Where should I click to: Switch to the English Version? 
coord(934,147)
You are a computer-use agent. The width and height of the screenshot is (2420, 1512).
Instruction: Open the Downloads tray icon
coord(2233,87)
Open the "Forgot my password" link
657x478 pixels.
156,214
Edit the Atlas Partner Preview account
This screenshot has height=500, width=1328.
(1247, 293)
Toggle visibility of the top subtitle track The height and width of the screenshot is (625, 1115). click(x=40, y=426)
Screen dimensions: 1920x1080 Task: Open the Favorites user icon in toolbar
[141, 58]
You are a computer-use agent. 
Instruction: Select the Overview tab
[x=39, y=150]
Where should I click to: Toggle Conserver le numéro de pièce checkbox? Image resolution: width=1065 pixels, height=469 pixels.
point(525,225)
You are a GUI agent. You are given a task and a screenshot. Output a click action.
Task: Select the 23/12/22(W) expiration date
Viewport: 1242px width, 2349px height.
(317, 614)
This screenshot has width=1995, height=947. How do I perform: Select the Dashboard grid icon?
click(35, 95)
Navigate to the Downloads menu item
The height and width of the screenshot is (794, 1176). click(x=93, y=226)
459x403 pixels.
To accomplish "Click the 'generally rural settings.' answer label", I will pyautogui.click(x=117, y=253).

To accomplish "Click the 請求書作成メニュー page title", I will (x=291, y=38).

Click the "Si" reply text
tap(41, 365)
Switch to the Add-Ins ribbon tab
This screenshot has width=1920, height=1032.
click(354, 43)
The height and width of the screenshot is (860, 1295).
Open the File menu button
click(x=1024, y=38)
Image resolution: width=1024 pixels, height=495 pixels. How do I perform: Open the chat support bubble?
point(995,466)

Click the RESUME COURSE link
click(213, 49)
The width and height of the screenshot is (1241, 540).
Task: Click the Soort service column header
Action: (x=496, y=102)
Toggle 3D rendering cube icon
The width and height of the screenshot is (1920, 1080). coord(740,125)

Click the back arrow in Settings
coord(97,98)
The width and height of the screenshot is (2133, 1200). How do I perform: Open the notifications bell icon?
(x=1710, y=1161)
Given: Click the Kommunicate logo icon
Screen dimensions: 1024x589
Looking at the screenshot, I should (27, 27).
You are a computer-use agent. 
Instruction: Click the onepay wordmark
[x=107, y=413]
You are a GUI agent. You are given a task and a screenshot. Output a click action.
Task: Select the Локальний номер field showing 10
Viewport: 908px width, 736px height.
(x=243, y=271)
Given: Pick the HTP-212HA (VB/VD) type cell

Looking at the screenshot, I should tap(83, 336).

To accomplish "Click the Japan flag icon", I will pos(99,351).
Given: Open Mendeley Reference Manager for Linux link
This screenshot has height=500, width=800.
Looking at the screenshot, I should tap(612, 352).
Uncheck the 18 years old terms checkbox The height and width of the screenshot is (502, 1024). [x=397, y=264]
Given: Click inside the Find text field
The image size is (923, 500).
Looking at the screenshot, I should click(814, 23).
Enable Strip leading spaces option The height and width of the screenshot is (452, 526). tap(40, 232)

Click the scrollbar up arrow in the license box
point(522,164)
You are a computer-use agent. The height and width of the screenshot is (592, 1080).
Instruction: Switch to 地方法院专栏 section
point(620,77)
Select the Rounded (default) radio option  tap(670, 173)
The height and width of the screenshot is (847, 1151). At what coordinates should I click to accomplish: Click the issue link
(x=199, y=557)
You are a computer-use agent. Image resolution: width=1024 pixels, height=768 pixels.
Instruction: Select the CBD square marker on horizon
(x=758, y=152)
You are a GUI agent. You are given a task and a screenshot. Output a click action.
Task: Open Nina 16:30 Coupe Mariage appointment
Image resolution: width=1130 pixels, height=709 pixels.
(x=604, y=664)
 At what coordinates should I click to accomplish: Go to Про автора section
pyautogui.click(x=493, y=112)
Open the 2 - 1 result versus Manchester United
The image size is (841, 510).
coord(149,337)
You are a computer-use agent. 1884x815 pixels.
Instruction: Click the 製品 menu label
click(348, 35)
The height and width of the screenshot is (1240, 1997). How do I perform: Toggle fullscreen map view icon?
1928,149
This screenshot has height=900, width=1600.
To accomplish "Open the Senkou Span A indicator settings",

※

**Enunciado da tarefa:**
Digite de novo todos os registros acima, linha por linha, sem alterar nenhum caractere.

**Resolução do exercício:**
Where should I click to: Switch to the English Version? 
coord(934,147)
You are a computer-use agent. The width and height of the screenshot is (2420, 1512).
Instruction: Open the Downloads tray icon
coord(2233,87)
Open the "Forgot my password" link
657x478 pixels.
156,214
Edit the Atlas Partner Preview account
This screenshot has height=500, width=1328.
(1247, 293)
Toggle visibility of the top subtitle track The height and width of the screenshot is (625, 1115). click(x=40, y=426)
Screen dimensions: 1920x1080 Task: Open the Favorites user icon in toolbar
[141, 58]
You are a computer-use agent. 
Instruction: Select the Overview tab
[x=39, y=150]
Where should I click to: Toggle Conserver le numéro de pièce checkbox? Image resolution: width=1065 pixels, height=469 pixels.
point(525,225)
You are a GUI agent. You are given a task and a screenshot. Output a click action.
Task: Select the 23/12/22(W) expiration date
Viewport: 1242px width, 2349px height.
(317, 614)
This screenshot has width=1995, height=947. How do I perform: Select the Dashboard grid icon?
click(35, 95)
Navigate to the Downloads menu item
The height and width of the screenshot is (794, 1176). click(x=93, y=226)
459x403 pixels.
To accomplish "Click the 'generally rural settings.' answer label", I will pyautogui.click(x=117, y=253).

To accomplish "Click the 請求書作成メニュー page title", I will (x=291, y=38).

Click the "Si" reply text
tap(41, 365)
Switch to the Add-Ins ribbon tab
This screenshot has width=1920, height=1032.
click(354, 43)
The height and width of the screenshot is (860, 1295).
Open the File menu button
click(x=1024, y=38)
Image resolution: width=1024 pixels, height=495 pixels. How do I perform: Open the chat support bubble?
point(995,466)

Click the RESUME COURSE link
click(213, 49)
The width and height of the screenshot is (1241, 540).
Task: Click the Soort service column header
Action: (x=496, y=102)
Toggle 3D rendering cube icon
The width and height of the screenshot is (1920, 1080). coord(740,125)

Click the back arrow in Settings
coord(97,98)
The width and height of the screenshot is (2133, 1200). How do I perform: Open the notifications bell icon?
(x=1710, y=1161)
Given: Click the Kommunicate logo icon
Screen dimensions: 1024x589
Looking at the screenshot, I should (27, 27).
You are a computer-use agent. 
Instruction: Click the onepay wordmark
[x=107, y=413]
You are a GUI agent. You are given a task and a screenshot. Output a click action.
Task: Select the Локальний номер field showing 10
Viewport: 908px width, 736px height.
(x=243, y=271)
Given: Pick the HTP-212HA (VB/VD) type cell

Looking at the screenshot, I should tap(83, 336).

To accomplish "Click the Japan flag icon", I will pos(99,351).
Given: Open Mendeley Reference Manager for Linux link
This screenshot has height=500, width=800.
Looking at the screenshot, I should tap(612, 352).
Uncheck the 18 years old terms checkbox The height and width of the screenshot is (502, 1024). [x=397, y=264]
Given: Click inside the Find text field
The image size is (923, 500).
Looking at the screenshot, I should click(814, 23).
Enable Strip leading spaces option The height and width of the screenshot is (452, 526). tap(40, 232)

Click the scrollbar up arrow in the license box
point(522,164)
You are a computer-use agent. The height and width of the screenshot is (592, 1080).
Instruction: Switch to 地方法院专栏 section
point(620,77)
Select the Rounded (default) radio option  tap(670, 173)
The height and width of the screenshot is (847, 1151). At what coordinates should I click to accomplish: Click the issue link
(x=199, y=557)
You are a computer-use agent. Image resolution: width=1024 pixels, height=768 pixels.
Instruction: Select the CBD square marker on horizon
(x=758, y=152)
You are a GUI agent. You are given a task and a screenshot. Output a click action.
Task: Open Nina 16:30 Coupe Mariage appointment
Image resolution: width=1130 pixels, height=709 pixels.
(x=604, y=664)
 At what coordinates should I click to accomplish: Go to Про автора section
pyautogui.click(x=493, y=112)
Open the 2 - 1 result versus Manchester United
The image size is (841, 510).
coord(149,337)
You are a computer-use agent. 1884x815 pixels.
Instruction: Click the 製品 menu label
click(348, 35)
The height and width of the screenshot is (1240, 1997). How do I perform: Toggle fullscreen map view icon?
1928,149
This screenshot has height=900, width=1600.
To accomplish "Open the Senkou Span A indicator settings",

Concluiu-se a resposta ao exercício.